What to do: Would you please repeat exactly the entries below, starting at the line with "Task: Click the" and ending at the line with "The height and", and nothing outside that range? Leave out the pictures.

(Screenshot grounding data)
____

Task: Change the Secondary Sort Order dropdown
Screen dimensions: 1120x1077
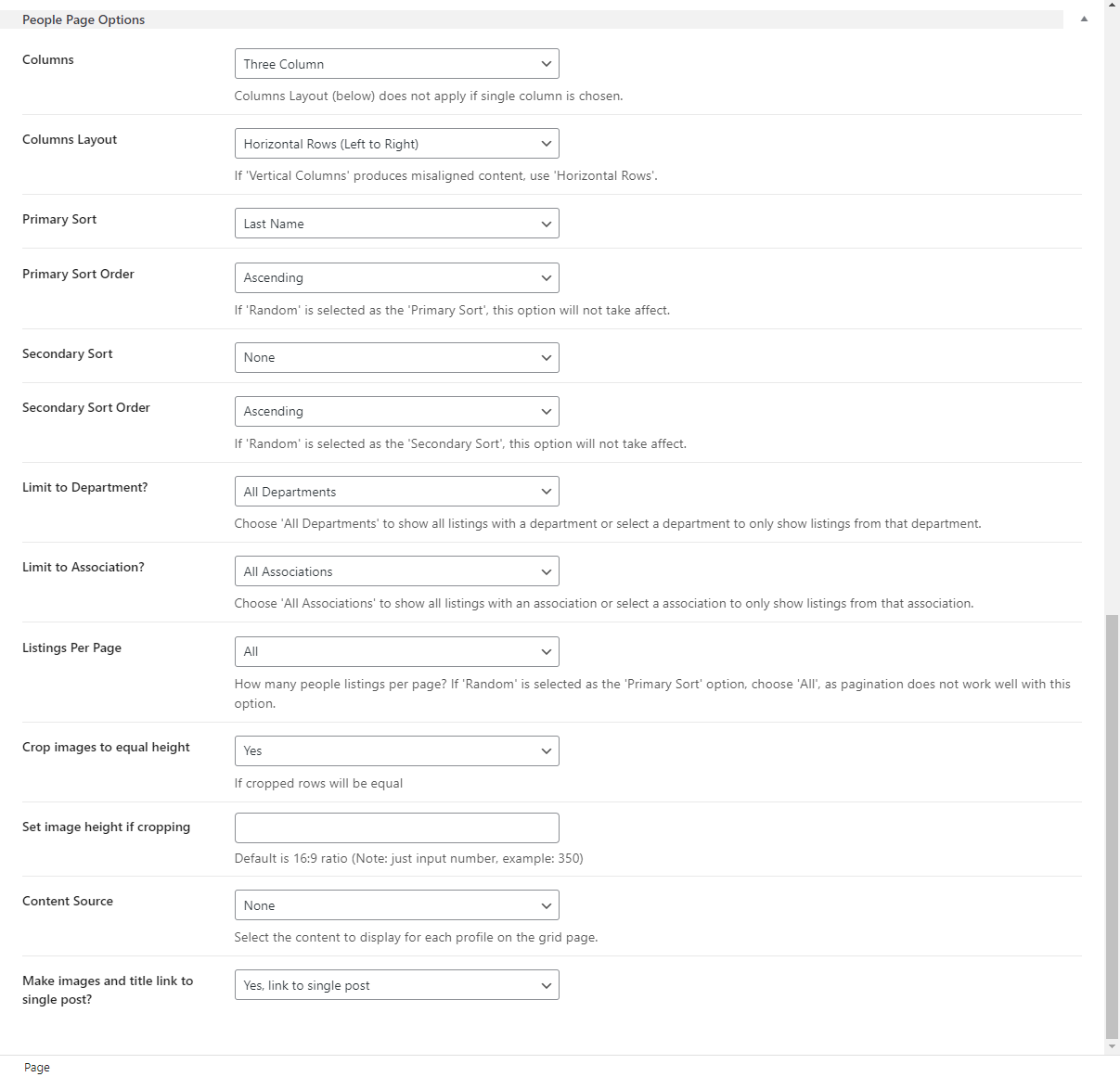Action: click(396, 411)
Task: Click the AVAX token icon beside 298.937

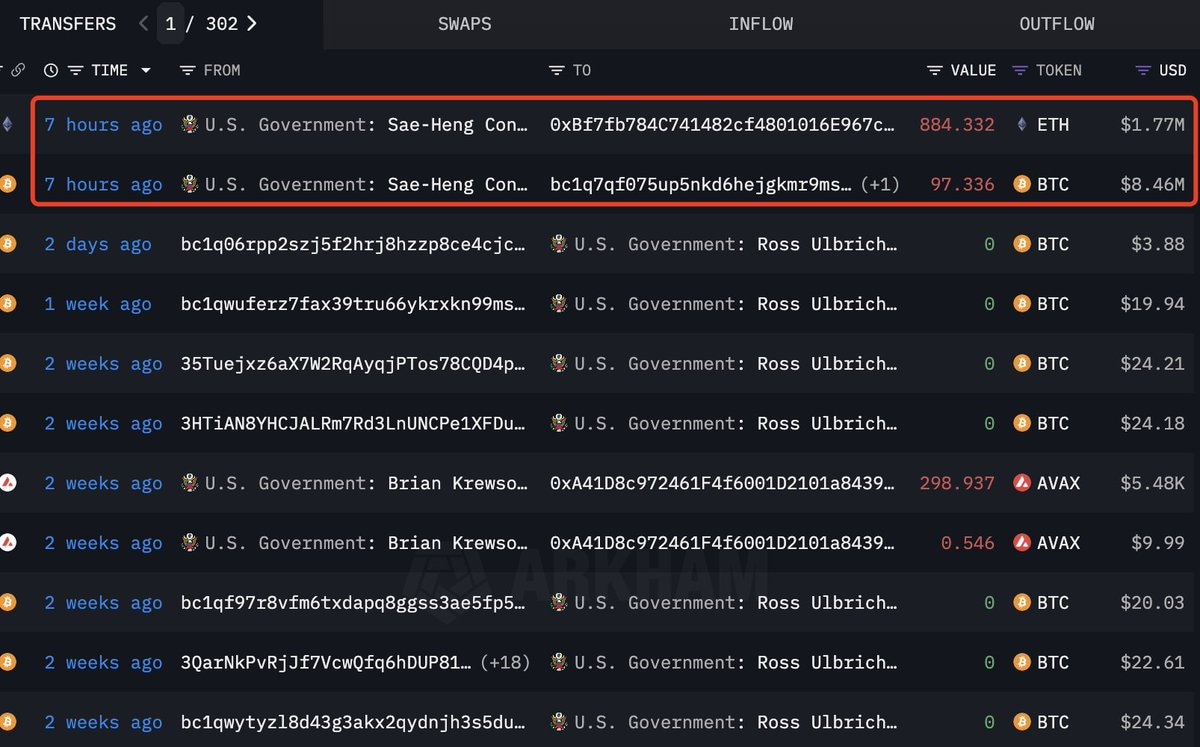Action: click(1022, 484)
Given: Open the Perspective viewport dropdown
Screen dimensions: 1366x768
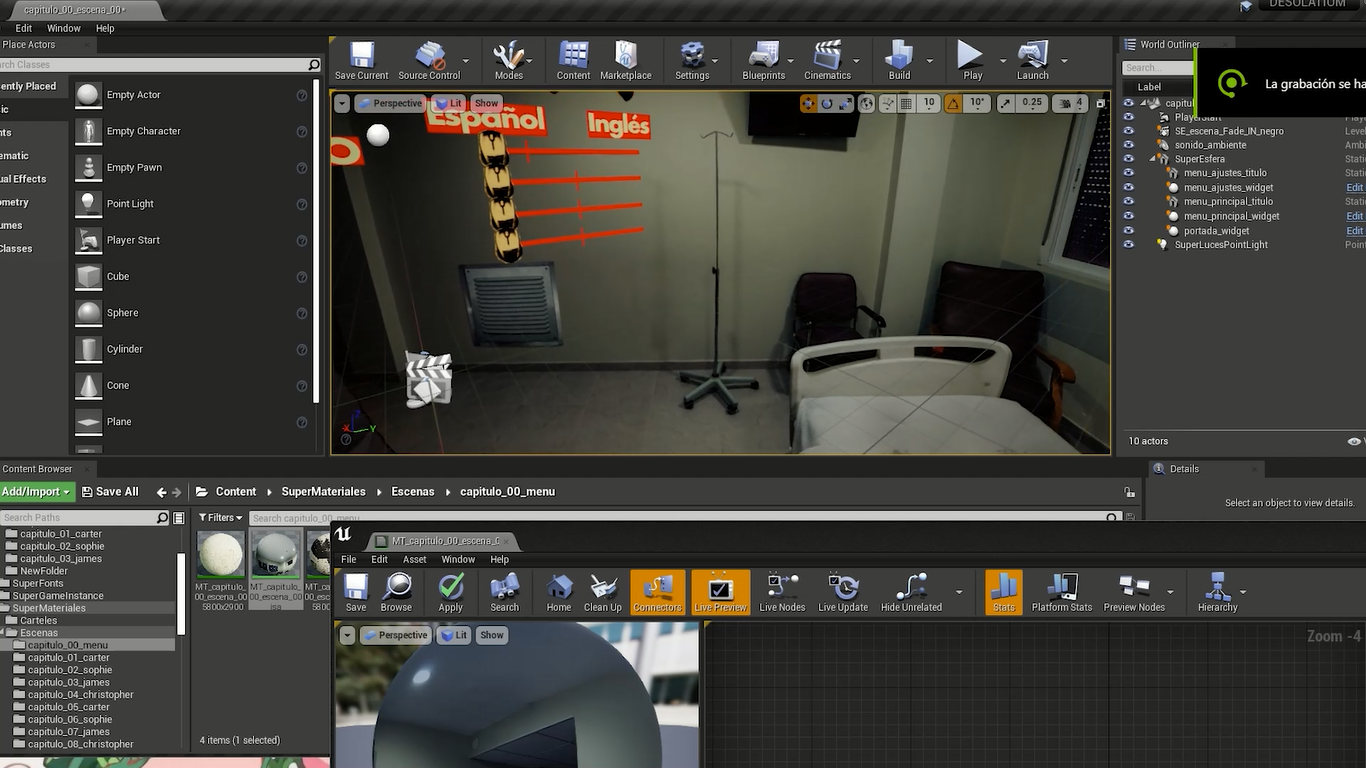Looking at the screenshot, I should click(x=390, y=103).
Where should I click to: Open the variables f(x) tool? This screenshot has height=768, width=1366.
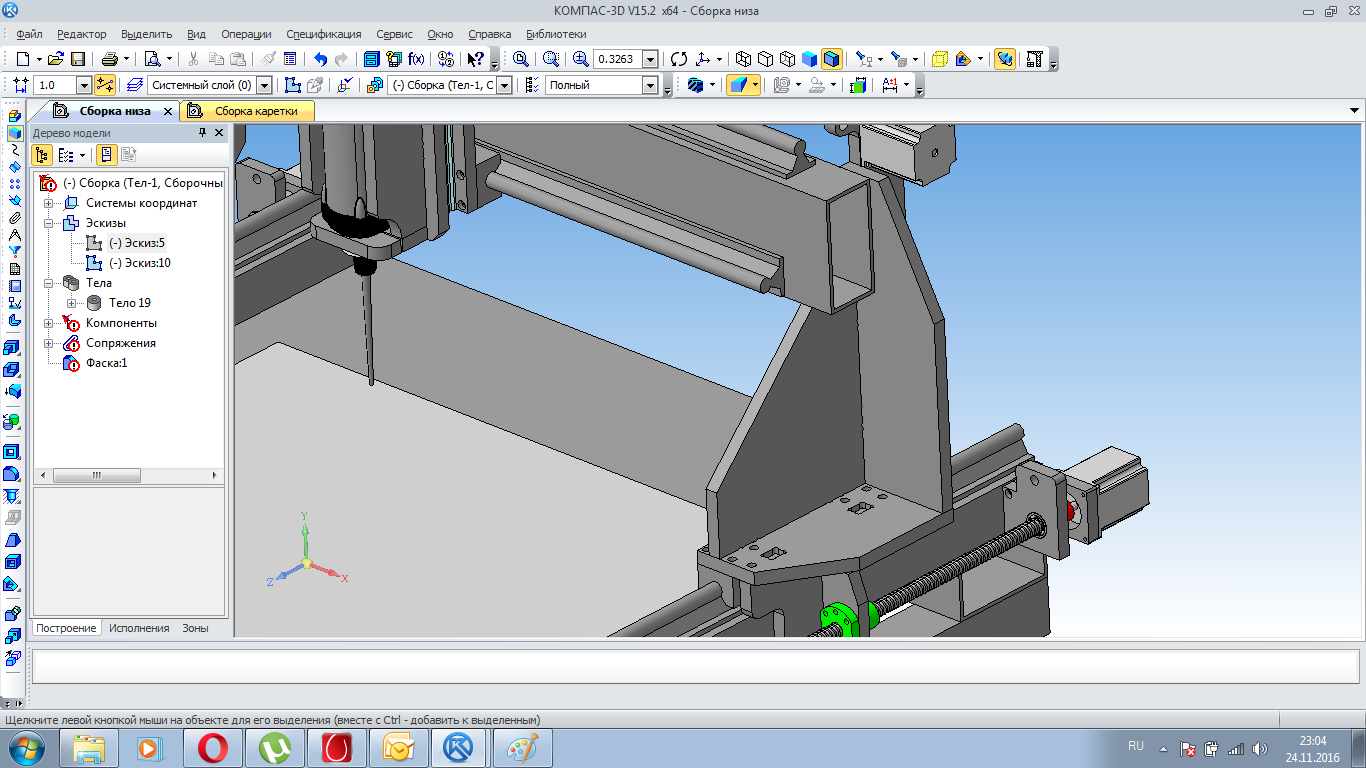pos(416,59)
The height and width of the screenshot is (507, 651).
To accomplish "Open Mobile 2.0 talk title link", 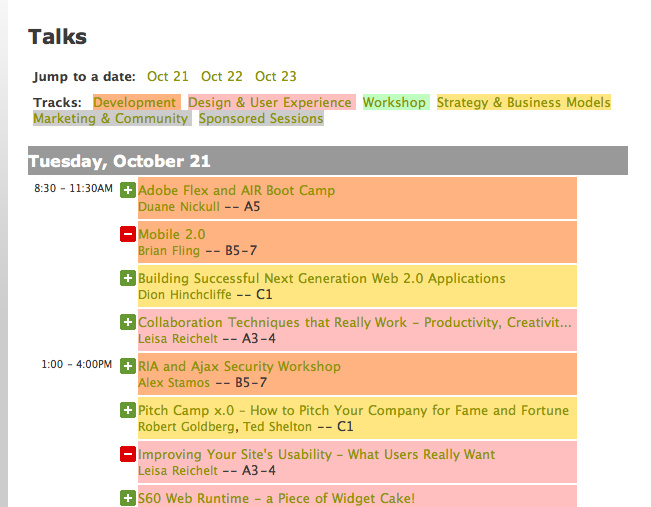I will (172, 234).
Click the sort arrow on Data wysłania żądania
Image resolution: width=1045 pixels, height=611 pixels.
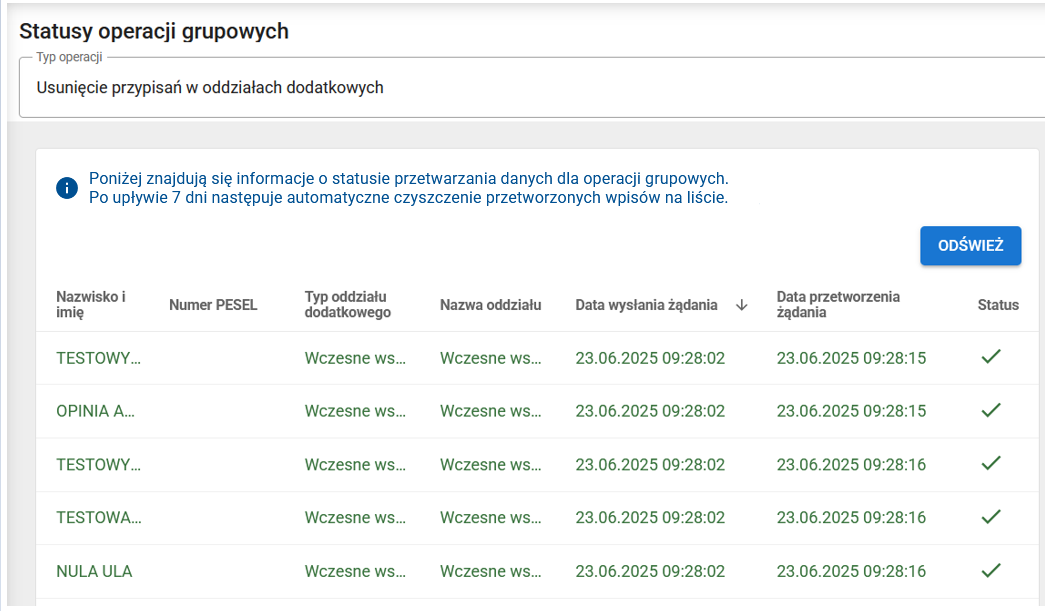point(742,305)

____

Result of this task:
Task: Click the AVAX token icon beside 298.937

Action: click(1022, 484)
Given: Open the Perspective viewport dropdown
Screen dimensions: 1366x768
Looking at the screenshot, I should click(x=390, y=103).
Where should I click to: Open the variables f(x) tool? This screenshot has height=768, width=1366.
pos(416,59)
The height and width of the screenshot is (507, 651).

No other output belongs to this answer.